Su antecedente nacional fue cuando en el cierre de las elecciones de l983 Herminio Iglesias quemó un féretro en miniatura que llevaba escrito el nombre de Alfonsín y pintado de rojo y blanco, colores que identifican al partido radical.

Desde el primero de setiembre mientras C5N seguía las alternativas de la investigación y el juicio por el intento de magnicidio, otros medios lo despolitizaban como el acto aislado de ”dos loquitos”, cuando no lo consideraban un simulacro. Entonces la palabra “odio” se agitaba hasta perder todo significado, y esa pasión que parecía explicar la política toda se derramó y sublimó en oleadas de amor y cholulismo cipayo cuando la reina Isabel murió en su palacio de Balmoral y un velo de amnesia cubrió la guerra de Malvinas. Antes, hasta el nuevo rey Carlos lll se había sumado a la odiomanía diciendo en su idioma "odio esta maldita cosa" al referirse a una lapicera que goteaba mientras él firmaba un documento oficial.

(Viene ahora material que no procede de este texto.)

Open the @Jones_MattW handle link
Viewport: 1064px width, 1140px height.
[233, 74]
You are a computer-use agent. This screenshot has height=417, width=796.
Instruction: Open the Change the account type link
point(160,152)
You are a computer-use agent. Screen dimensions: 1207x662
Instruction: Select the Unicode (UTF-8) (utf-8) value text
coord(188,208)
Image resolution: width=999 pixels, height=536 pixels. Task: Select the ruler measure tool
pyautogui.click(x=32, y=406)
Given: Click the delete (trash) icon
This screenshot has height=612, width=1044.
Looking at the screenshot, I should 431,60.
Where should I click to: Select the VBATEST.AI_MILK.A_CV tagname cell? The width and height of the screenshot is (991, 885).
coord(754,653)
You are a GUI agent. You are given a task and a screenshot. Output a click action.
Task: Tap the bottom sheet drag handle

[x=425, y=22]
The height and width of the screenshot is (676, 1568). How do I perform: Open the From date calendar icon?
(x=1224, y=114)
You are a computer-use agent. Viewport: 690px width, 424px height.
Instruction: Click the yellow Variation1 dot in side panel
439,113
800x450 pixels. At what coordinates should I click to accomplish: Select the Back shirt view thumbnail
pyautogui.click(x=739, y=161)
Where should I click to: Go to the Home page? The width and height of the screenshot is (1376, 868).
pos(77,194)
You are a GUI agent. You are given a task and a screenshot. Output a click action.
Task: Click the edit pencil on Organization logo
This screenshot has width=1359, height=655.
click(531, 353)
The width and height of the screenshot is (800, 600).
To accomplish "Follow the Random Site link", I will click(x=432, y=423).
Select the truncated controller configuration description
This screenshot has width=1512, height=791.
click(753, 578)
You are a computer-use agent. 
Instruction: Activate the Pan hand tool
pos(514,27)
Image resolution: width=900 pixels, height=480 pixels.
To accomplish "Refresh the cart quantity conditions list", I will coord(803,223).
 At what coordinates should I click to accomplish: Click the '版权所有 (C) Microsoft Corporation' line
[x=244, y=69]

Mientras nuestra Elizabeth plebeya se postulaba como querellante en la causa de intento de magnicidio, el historiador Ezequiel Adamovich recordó los miles de muertos en Asia y África sacrificados a la ambición colonial del Reino Unido bajo el reinado de la otra Elizabeth, que fueron omitidos convenientemente en The Crown. El secuestro de la performance a las fuerzas progresistas se mostró una vez más cuando la flamante ministra italiana Giorgia Meloni, cuyo proyecto político fascista consiste en la quita de derechos como el aborto y el matrimonio igualitario, el cierre de las fronteras a la inmigración y la lucha contra la “ideología de género” en nombre de la “familia natural”; posó para la prensa con dos melones sobre los pechos como una versión moderna de la loba Luperca que según la mitología, amamantó a los mellizos Rómulo y Remo, fundadores de Roma. Hay un odio que retorna en las fuerzas oscuras de la historia y hay un odio negacionista que, más ciego que el amor, puede negar un intento de crimen político.